Research as Truth-Seeking: American Association of Chinese Studies Conference
Flora (Xiao) Tang ‘18
This past weekend, I had the privilege of attending the Annual Conference of the American Association of Chinese Studies (AACS). The conference and the scholars I met there helped me to put into perspective how my studies and my research in humanities could fruitfully engage with questions of development, democratization, and human rights in China and beyond.
During one panel, I had a conversation with several professors of Chinese art and three artists from rural China who seek to use their traditional artworks to bring about revitalization and economic development in their villages. In another panel, I listened as literature professors explained how post-Mao satirical writings and literature can be a lens through which one understands the shattering violence of the Cultural Revolution.
On Saturday evening, when the conference keynote speaker, Dr. Perry Link, finished his keynote address on how literary dissidents speak truth to power against injustices in communist China, I posed a simple question, “What then must we, as students, do to help bring about justice and rights in China?” “To simply speak the truth and seek the truth,” he replied, quoting Liu Xiaobo, the Chinese Nobel Peace Prize laureate whose writings Dr. Link himself translated.

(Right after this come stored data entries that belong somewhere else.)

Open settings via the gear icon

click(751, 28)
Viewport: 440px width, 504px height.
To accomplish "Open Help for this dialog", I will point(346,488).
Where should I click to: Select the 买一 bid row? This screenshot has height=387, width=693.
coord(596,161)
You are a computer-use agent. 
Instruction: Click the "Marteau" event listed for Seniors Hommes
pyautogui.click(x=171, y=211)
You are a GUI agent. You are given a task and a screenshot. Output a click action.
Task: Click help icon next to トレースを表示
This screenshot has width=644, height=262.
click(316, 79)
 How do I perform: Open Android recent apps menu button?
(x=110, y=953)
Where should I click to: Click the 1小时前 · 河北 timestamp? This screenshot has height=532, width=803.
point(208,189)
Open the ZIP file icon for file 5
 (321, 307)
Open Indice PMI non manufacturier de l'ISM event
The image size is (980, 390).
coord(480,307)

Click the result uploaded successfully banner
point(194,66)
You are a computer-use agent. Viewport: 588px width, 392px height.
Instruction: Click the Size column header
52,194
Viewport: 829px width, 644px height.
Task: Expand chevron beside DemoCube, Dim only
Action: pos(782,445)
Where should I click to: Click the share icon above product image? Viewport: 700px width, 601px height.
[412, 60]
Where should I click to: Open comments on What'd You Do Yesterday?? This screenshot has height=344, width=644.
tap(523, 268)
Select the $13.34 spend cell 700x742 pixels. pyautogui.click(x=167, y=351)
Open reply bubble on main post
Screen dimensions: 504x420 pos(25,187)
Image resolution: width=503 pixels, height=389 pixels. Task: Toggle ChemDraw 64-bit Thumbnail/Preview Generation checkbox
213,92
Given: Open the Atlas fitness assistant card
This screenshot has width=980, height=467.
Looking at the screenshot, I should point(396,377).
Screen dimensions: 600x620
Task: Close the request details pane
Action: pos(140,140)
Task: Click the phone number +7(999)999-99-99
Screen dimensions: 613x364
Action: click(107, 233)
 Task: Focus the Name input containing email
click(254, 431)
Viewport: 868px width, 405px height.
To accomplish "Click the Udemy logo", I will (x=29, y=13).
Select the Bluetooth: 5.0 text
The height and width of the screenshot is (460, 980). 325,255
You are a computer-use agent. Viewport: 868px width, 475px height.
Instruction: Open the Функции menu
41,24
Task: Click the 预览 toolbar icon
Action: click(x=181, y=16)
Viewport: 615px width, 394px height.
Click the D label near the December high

This short yet powerful response, in light of my experience at the AACS Conference, allowed me to begin seeing my research work on Chinese politics and humanities as a form of truth-seeking. My research interests in the intersection between literature, political philosophy, arts, and religion are topics seemingly trivial to the politics and development of the world’s most populated country. Yet, conversing with professors with similar interests reminded me that all these research topics do matter, because they have a role in seeking, revealing, and speaking the truth. And the truth, as Dr. Link’s keynote address reminded me, is where political action for justice, human rights, and democratization begins.
At the conference, the religion and politics professors I met gave me the confidence to move forward with my research fieldwork on the political theology and impact of the Chinese Catholic Church. I was also able to connect with scholars in similar fields of study, with whom I will be collaborating on a research paper on the ideological mechanisms of the current Chinese administration, and hopefully we will present this paper together at a political science conference next spring.